* [Document section]:

· · · · ·

Physics is really two sciences. There’s quantum mechanics, the weird tumultuous world where particles pop into and out of nothingness and cats can be simultaneously living and dead. And there’s general relativity, Einstein’s majestic vision of massive objects bending space and time.
Ever since these two very different views of the universe emerged early in the 20th century, generations of physicists have tried to unite them in a single theory that would ideally describe all four of nature’s basic forces to boot. Even Einstein tried, and failed. Now, after an especially frustrating few decades with little new evidence to guide them, today’s physicists may be about to get some tantalizing hints about how the forces fit together.
The clues are expected to come from the Large Hadron Collider, a ring of superconducting magnets in the Alps designed to smash protons together at energies never before seen on Earth. The collider began operating in March 2010 and is expected to reach full power in 2014, when it will attempt to smash its protons together with double the violence it does today.

· · · · ·

* [Written instruction 1]:
List each point in time in the physics passage that names a specific century, month, or year.
* [Written instruction 2]:
Carry on the passage about uniting quantum mechanics and general relativity, starting right after its final sentence.

* [Data section]:

· · · · ·

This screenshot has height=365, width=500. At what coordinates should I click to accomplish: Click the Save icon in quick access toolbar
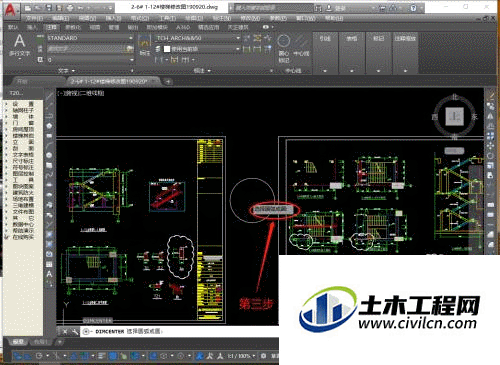[49, 8]
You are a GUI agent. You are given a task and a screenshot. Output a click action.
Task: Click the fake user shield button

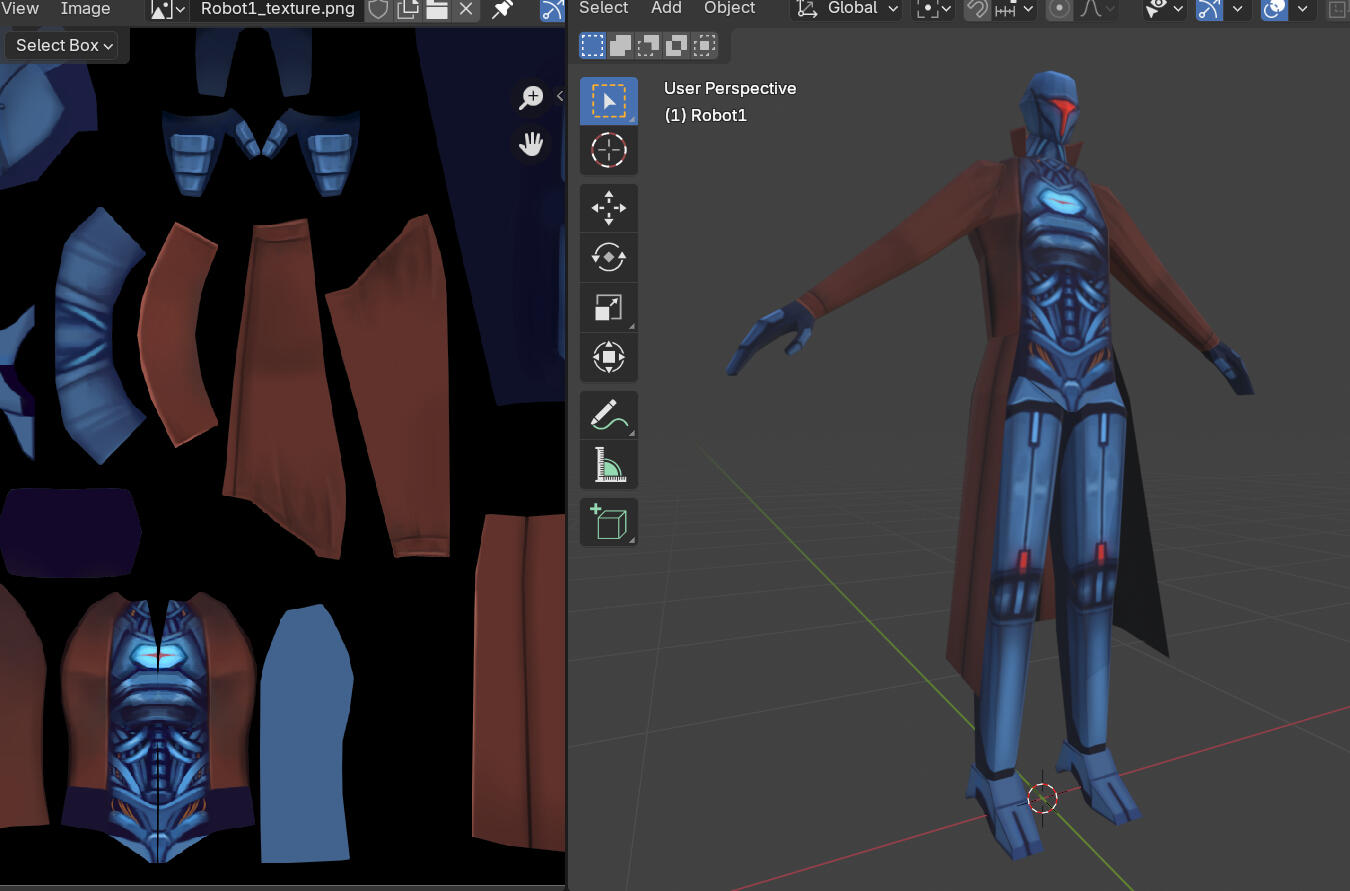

· · · · ·

* [Written reply 1]:
- early in the 20th century
- March 2010
- 2014

* [Written reply 2]:
Even then, the LHC will be far from powerful enough to re-create the single, unified force that physicists believe existed for a fraction of a second after the Big Bang — you’d need a collider as big as the universe itself for that. But the LHC might be able to test some of the predictions made by the leading theory that joins gravity and the other forces.
Superstring theory — string theory for short — ties all of physics into one neat package by reducing the bewildering taxonomy of particles in the current bestiary of physics, the Standard Model, to identical snippets of string, each less than a billionth of a billionth of a billionth of a centimeter long. According to string theory, the particles that carry the three forces included in the Standard Model — the photon (electromagnetism), the gluon (strong force) and the W and Z bosons (weak force) — are all just the same tiny dancers each following their own distinct rhythms.
And unlike the Standard Model, string theory has room for gravity.
Though proposals besides string theory attempt to explain how all the forces of nature might fit together, most of those other theories come with major flaws. Some predict the existence of particles that can’t exist, for example.
String theory’s primary drawback is that it requires there be much more to the universe than physicists can probe, making the theory very difficult to test. For example, most versions of string theory require that the universe have 10 or 11 dimensions — nine or 10 of space and one of time, rather than the four that people experience: up-down, front-back, left-right and past-future.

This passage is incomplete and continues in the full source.